**Your objective**
Find the line with "Given: Click the blue 去新建 button" in the records below. Copy it and every line after it, up to and including the line with "Expand the Sportskeeda".

= Beginning of Section =

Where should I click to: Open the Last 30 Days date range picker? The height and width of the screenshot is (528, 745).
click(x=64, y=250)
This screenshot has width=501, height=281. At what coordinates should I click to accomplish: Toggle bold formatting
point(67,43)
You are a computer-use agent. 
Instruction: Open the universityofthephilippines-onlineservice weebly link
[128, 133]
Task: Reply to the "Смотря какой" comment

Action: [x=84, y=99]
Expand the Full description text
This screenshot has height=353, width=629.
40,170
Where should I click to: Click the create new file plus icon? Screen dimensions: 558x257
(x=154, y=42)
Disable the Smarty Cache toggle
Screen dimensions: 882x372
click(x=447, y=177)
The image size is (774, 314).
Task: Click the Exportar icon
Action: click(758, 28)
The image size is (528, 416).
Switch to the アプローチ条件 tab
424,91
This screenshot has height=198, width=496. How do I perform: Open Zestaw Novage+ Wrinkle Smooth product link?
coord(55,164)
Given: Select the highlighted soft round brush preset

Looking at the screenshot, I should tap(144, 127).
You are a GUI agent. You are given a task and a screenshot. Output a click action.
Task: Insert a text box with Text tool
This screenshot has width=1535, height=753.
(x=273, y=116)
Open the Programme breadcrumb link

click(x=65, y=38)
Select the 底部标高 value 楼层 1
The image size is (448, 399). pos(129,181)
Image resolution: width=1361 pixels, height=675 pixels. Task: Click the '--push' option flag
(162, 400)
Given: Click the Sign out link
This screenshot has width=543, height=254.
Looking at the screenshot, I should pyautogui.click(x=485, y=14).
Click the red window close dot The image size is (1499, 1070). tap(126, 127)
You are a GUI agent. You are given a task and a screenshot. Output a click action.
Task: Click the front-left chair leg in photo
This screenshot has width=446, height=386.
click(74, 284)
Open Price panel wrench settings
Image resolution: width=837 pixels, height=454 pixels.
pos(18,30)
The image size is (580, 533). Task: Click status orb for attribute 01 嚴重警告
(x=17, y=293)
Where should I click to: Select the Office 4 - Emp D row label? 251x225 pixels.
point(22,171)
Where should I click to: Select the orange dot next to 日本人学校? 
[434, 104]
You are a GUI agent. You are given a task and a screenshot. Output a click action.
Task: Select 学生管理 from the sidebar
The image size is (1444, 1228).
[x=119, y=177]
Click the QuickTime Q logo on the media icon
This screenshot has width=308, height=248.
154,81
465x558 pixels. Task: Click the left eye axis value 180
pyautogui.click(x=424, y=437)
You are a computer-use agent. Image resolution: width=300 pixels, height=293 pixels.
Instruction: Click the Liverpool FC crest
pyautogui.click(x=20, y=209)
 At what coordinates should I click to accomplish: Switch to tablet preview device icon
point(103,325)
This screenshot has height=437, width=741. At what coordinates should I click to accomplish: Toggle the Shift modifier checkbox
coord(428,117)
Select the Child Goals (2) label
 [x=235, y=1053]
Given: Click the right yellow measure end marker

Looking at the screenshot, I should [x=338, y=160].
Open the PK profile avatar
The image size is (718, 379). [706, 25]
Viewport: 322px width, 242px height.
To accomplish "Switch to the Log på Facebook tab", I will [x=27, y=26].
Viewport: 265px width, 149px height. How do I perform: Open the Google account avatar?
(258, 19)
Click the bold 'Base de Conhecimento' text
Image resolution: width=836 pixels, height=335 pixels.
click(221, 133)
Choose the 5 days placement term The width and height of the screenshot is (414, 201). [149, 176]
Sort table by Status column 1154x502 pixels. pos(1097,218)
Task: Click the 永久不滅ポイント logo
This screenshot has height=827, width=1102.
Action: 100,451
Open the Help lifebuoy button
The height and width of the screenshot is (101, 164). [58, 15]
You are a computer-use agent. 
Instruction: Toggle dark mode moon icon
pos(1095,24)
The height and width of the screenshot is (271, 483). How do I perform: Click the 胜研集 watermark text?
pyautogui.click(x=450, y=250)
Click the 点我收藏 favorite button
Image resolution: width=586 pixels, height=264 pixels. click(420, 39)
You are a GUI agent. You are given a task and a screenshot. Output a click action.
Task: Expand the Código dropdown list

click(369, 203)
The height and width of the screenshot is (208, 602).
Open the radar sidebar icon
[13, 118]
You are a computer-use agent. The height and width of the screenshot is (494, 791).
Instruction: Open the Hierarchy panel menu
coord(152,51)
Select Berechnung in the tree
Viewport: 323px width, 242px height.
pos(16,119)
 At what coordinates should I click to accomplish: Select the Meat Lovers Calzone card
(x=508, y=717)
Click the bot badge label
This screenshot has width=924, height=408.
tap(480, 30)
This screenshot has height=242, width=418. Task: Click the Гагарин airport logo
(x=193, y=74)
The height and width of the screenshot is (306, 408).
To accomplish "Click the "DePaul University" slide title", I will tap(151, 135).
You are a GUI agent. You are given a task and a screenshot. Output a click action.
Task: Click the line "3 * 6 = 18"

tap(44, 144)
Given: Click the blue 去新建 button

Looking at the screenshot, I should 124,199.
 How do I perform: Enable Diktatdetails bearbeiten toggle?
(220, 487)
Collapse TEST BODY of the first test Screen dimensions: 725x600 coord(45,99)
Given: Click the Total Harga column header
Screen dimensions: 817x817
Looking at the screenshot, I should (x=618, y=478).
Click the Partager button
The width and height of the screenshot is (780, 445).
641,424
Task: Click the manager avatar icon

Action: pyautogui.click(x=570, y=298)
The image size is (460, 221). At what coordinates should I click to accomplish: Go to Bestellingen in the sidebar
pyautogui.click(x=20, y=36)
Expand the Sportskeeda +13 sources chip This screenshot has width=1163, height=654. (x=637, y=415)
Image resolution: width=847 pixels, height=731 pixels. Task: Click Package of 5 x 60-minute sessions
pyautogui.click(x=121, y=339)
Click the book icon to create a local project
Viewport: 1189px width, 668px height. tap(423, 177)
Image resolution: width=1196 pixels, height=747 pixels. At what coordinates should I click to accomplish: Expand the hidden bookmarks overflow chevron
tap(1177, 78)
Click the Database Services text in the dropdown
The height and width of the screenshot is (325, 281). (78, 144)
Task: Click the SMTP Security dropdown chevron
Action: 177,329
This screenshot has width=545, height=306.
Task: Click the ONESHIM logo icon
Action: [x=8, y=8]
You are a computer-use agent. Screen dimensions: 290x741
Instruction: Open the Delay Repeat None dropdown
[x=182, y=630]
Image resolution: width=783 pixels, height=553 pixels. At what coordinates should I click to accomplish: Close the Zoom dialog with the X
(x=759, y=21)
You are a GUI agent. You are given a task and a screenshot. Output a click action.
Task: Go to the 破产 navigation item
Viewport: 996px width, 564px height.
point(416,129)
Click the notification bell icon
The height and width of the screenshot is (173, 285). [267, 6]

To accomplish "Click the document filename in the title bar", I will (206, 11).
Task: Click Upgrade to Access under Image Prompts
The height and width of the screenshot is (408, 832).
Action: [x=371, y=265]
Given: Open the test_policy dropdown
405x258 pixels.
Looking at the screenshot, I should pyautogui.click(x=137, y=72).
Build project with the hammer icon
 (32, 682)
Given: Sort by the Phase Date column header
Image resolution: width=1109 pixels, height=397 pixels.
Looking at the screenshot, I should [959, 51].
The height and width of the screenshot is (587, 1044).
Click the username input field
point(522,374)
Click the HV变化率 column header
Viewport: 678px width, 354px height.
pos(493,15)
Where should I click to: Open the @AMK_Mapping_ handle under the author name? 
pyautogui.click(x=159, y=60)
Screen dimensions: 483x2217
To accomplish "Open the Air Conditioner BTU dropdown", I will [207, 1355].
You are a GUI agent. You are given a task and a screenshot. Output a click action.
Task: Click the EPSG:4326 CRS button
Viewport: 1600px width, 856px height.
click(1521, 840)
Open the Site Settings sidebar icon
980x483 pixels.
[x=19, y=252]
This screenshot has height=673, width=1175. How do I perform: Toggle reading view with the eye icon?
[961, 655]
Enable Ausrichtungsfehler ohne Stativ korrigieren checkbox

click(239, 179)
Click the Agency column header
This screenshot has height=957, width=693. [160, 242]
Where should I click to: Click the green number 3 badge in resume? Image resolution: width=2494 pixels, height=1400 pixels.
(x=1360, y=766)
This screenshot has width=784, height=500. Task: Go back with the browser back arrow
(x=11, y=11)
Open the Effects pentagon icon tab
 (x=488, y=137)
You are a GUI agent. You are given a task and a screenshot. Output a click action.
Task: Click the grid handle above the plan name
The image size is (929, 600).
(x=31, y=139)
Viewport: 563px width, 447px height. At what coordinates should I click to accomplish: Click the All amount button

= End of Section =

**Result**
Given: Click the blue 去新建 button

Looking at the screenshot, I should 124,199.
 How do I perform: Enable Diktatdetails bearbeiten toggle?
(220, 487)
Collapse TEST BODY of the first test Screen dimensions: 725x600 coord(45,99)
Given: Click the Total Harga column header
Screen dimensions: 817x817
Looking at the screenshot, I should (x=618, y=478).
Click the Partager button
The width and height of the screenshot is (780, 445).
641,424
Task: Click the manager avatar icon

Action: pyautogui.click(x=570, y=298)
The image size is (460, 221). At what coordinates should I click to accomplish: Go to Bestellingen in the sidebar
pyautogui.click(x=20, y=36)
Expand the Sportskeeda +13 sources chip This screenshot has width=1163, height=654. (x=637, y=415)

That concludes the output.